Tight Bounds for Gaussian Tails and Hazard Rates
Posted: 2018-03-17.
This post will show how to tightly bound the tail probabilities of the Gaussian distribution from both sides with a closed form.
For example, an upper bound we will show is that if $X$ is Normal(0,1), then for all $x \gt 0$:
\[ \Pr[X \gt x] \leq \frac{1}{\sqrt{2\pi}} \left(\frac{1}{x} - \frac{1}{x^3} + \frac{3}{x^5}\right) e^{-x^2/2} . \]Totally Normal
The "standard" normal distribution $N(0,1)$ has mean zero, variance $1$, and probability density function
\[ \phi(x) := \frac{1}{\sqrt{2\pi}} e^{-x^2/2} . \]It cumulative distribution function is
\begin{align} \Phi(x) & := \Pr[ X \leq x ] \\ & = \int_{-\infty}^x \phi(t) dt . \end{align}The goal is to get good closed-form bounds on $1 - \Phi(x)$ for $x \gt 0$, both upper and lower.

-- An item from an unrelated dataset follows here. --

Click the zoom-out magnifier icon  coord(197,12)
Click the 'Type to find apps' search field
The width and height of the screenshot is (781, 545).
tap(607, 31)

Also, remember that if $Y$ is $N(\mu,\sigma^2)$, then $\Pr[Y \leq y] = \Phi\left(\frac{y-\mu}{\sigma}\right)$ and the density at $y$ is $\frac{1}{\sigma}\phi\left(\frac{y-\mu}{\sigma}\right)$.
Basic Bounds
A starting point would be standard concentration bounds. In particular, Gaussians are subgaussian -- $1$-subgaussian for a Normal(0,1) variable -- so by subgaussian bounds we have \begin{align} \Pr[ X \gt x ] & = 1 - \Phi(x) \\ & \leq e^{-x^2/2} \\ & = \sqrt{2\pi} \phi(x) . \end{align} However, there's a simple, well-known argument that shows we can get better (tighter upper bounds on this tail probabaility. It's worth reviewing carefully, as we will generalize it later. Note that if $f(t) = - e^{-t^2/2}$, then $\frac{df}{dt} = t e^{-t^2/2}$.
Theorem 1. For all $x \gt 0$, $1 - \Phi(x) \leq \frac{1}{x} \phi(x)$.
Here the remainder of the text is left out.